### WHAT YOU NEED TO DO
[1] Answer these questions from the undecidable-instances post, with each answer marked like its question:
(a) What constraint does GHC want to solve?
(b) Which instance unifies with that constraint?
(c) What does GHC do without undecidable instances?
[2] Please write the next part of the undecidable-instances post, following on from its last sentence.

### READING TEXT
Bug in undecidable instances?

Simon Peyton-Jones simonpj at microsoft.com
Tue Feb 1 12:35:27 CET 2011


You are misunderstanding what 'undecidable instances' does.

GHC wants to solve the constraint (D Foo beta) where beta is as-yet-unconstrained type variable.  It finds that one instance *matches* (by instantiating only the instance declaration, not the constraint we are solving):
	D a b
but another instance *unifies*:
	D Foo Foo
(That is, if 'beta' was later discovered to be 'Foo' then this latter instance would match.)  

Without undecidable instances, GHC will refrain from choosing either.  With undecidable instances, GHC chooses the one that matches (ie D a b) ignoring the possiblity that beta might later instantiate to Foo.

You want to unify beta with Foo, but that wouldn't work if there was another instances
	D Foo Bar

That's the design at the moment.  If you are in undecidable-instance territory the ice is pretty thin.

### RECORD LIST
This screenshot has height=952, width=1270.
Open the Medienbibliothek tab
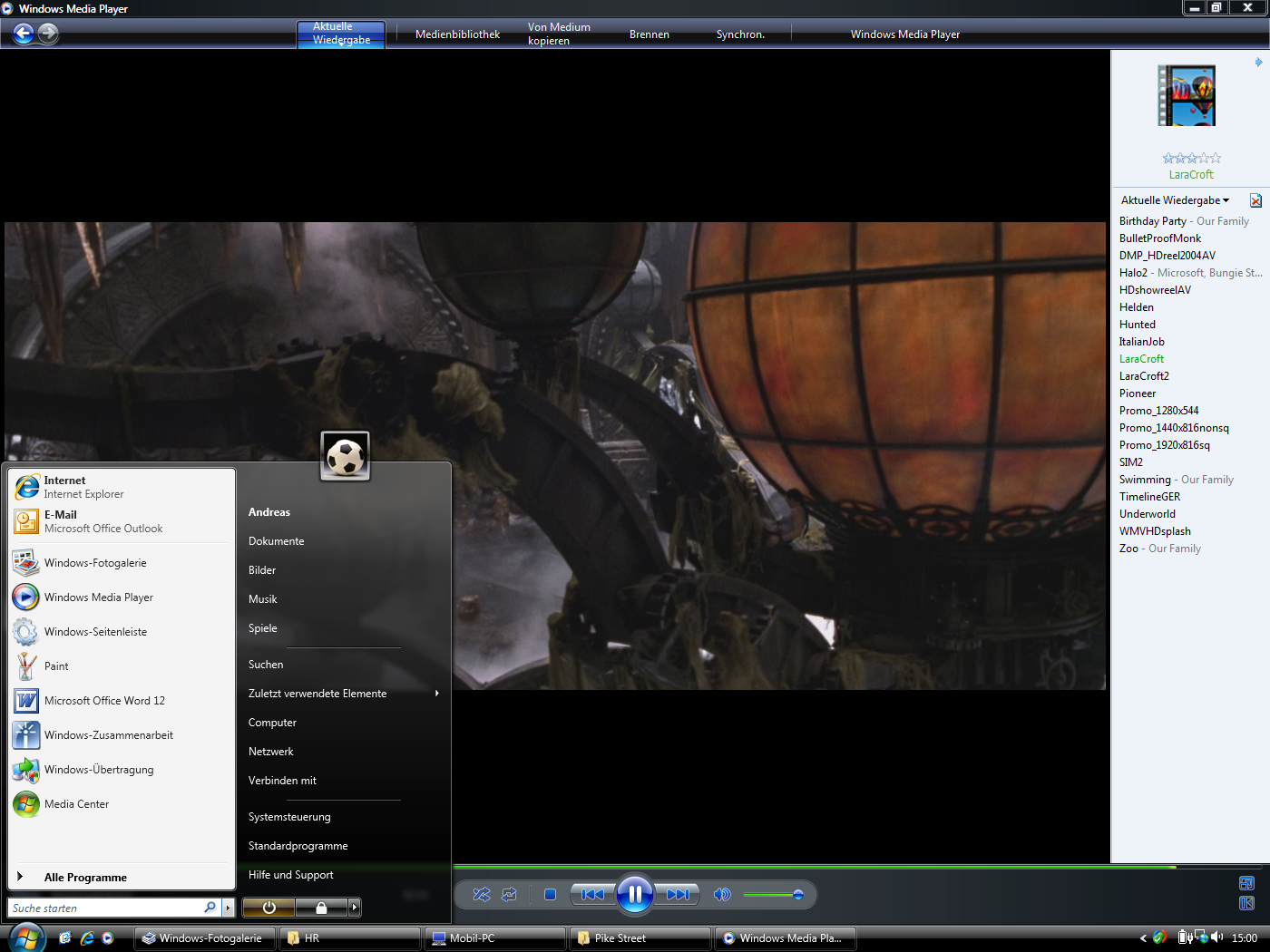pyautogui.click(x=457, y=34)
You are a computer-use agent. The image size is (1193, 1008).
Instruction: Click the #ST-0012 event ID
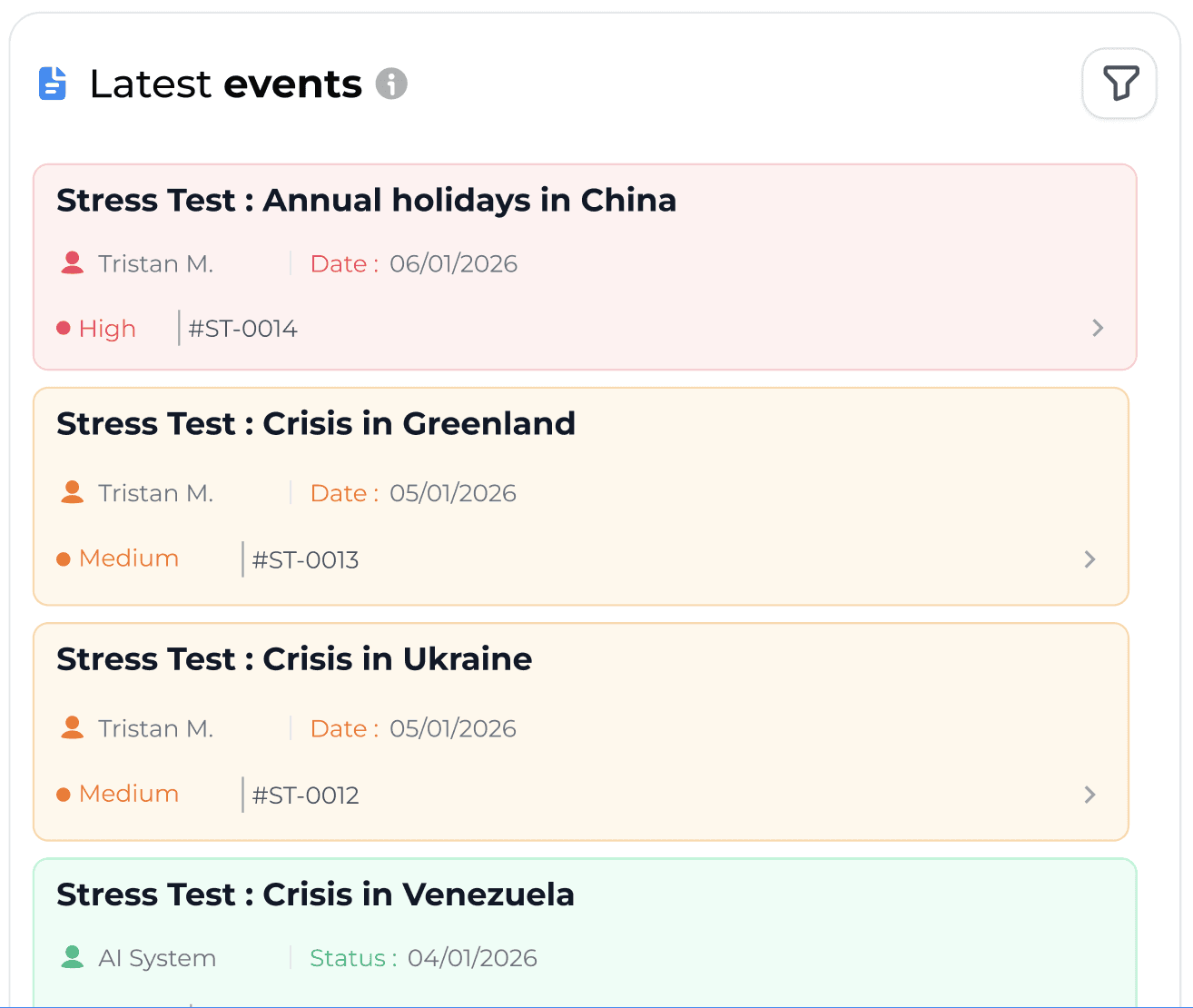[305, 796]
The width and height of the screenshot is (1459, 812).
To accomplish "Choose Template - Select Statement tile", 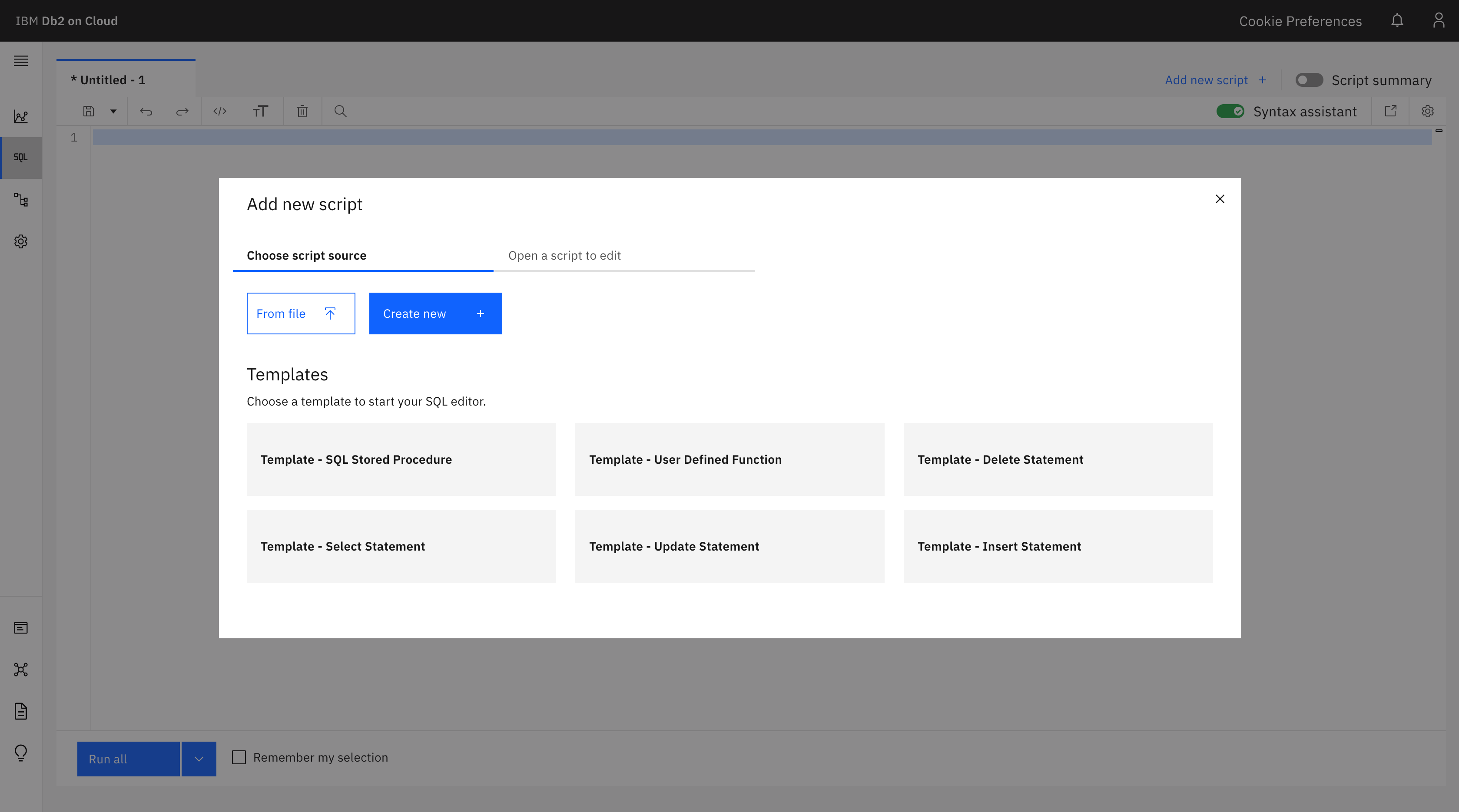I will click(401, 546).
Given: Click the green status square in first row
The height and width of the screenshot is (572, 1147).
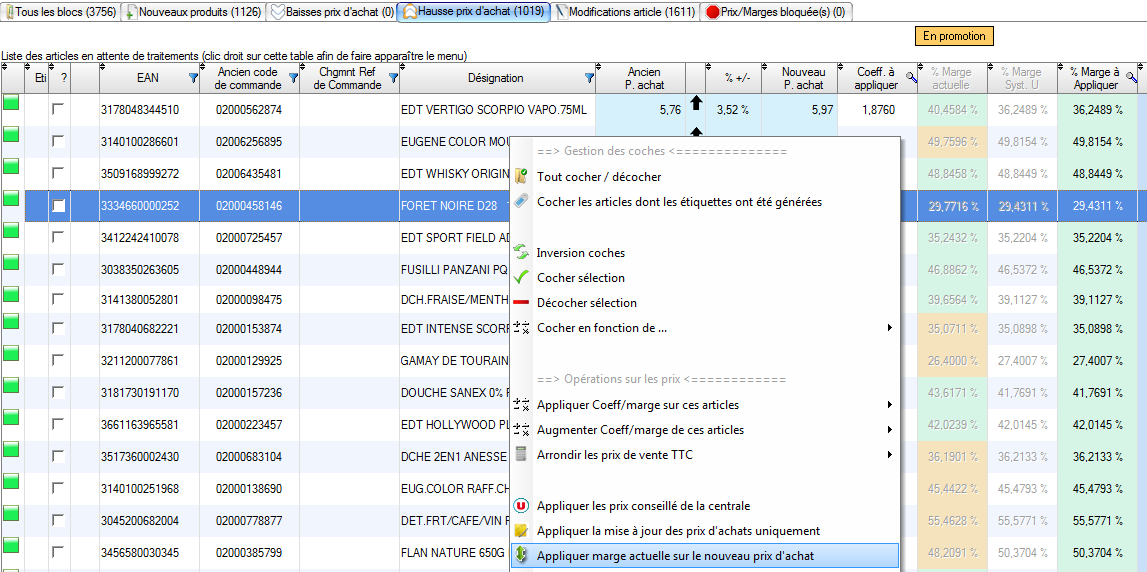Looking at the screenshot, I should (x=11, y=103).
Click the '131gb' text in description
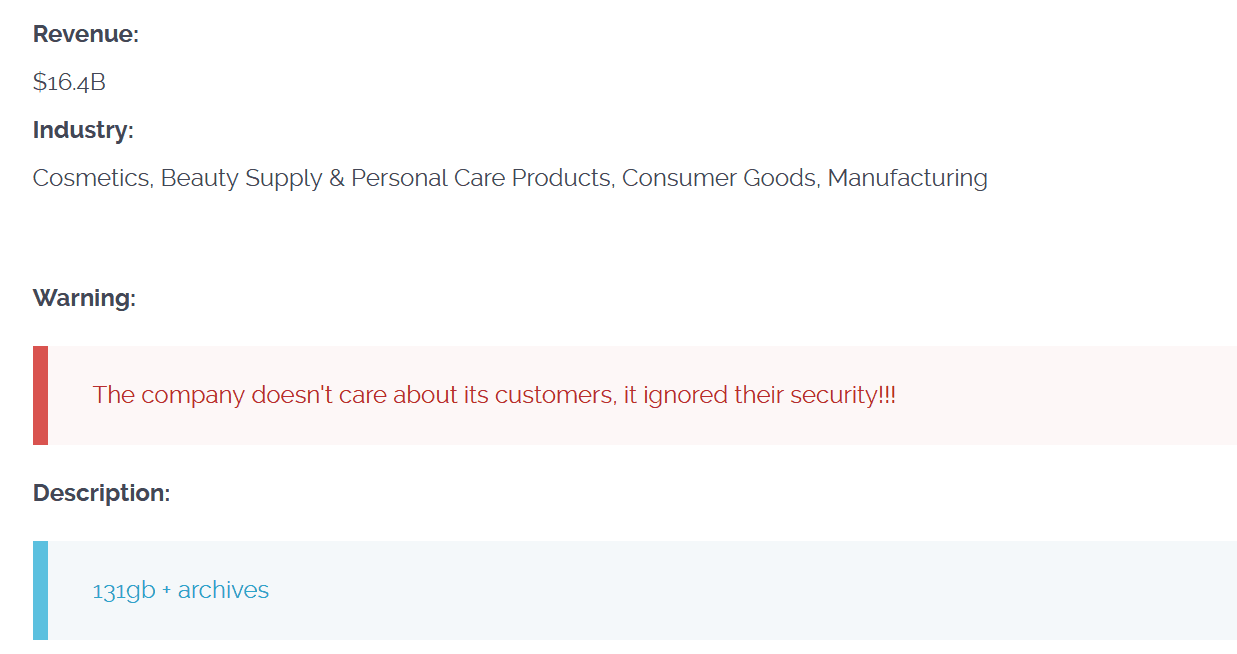1237x654 pixels. pos(124,591)
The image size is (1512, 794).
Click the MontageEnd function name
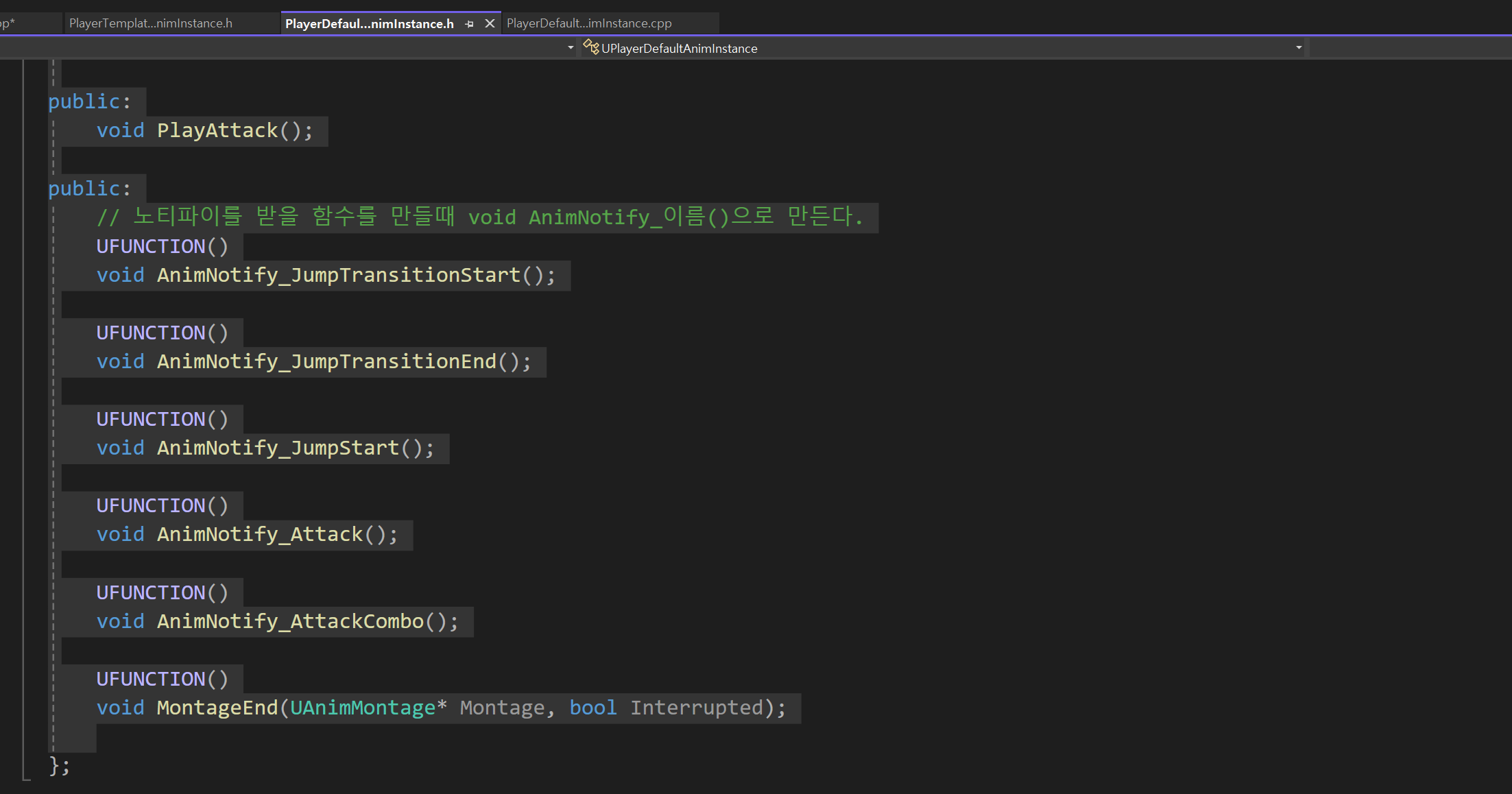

### TASK RESULTS
[1]
(a) (D Foo beta), where beta is an as-yet-unconstrained type variable.
(b) D Foo Foo.
(c) It refrains from choosing either instance.

[2]
Simon

| -----Original Message-----
| From: glasgow-haskell-users-bounces at haskell.org [mailto:glasgow-haskell-
| users-bounces at haskell.org] On Behalf Of Roman Cheplyaka
| Sent: 31 January 2011 22:01
| To: glasgow-haskell-users at haskell.org
| Subject: Bug in undecidable instances?
| 
| The following looks like a bug in (undecidable) instances resolution.
| 
|     {-# LANGUAGE
| MultiParamTypeClasses,FlexibleInstances,UndecidableInstances,
|                  OverlappingInstances,IncoherentInstances #-}
|     class C a b
| 
|     instance C a (a,b)
| 
|     class D a b
| 
|     instance (D a b, C b c) => D a c
| 
|     data Foo = Foo deriving Show
|     data Bar = Bar deriving Show
| 
|     instance D Foo Foo
| 
|     c :: C x y => x -> y -> ()
|     c _ _ = ()
| 
|     d :: D x y => x -> y -> ()
|     d _ _ = ()
| 
| 
| *Main> d Foo Foo
| () -- as expected
| *Main> c Foo (Foo,Bar)
| () -- as expected
| *Main> d Foo (Foo,Bar)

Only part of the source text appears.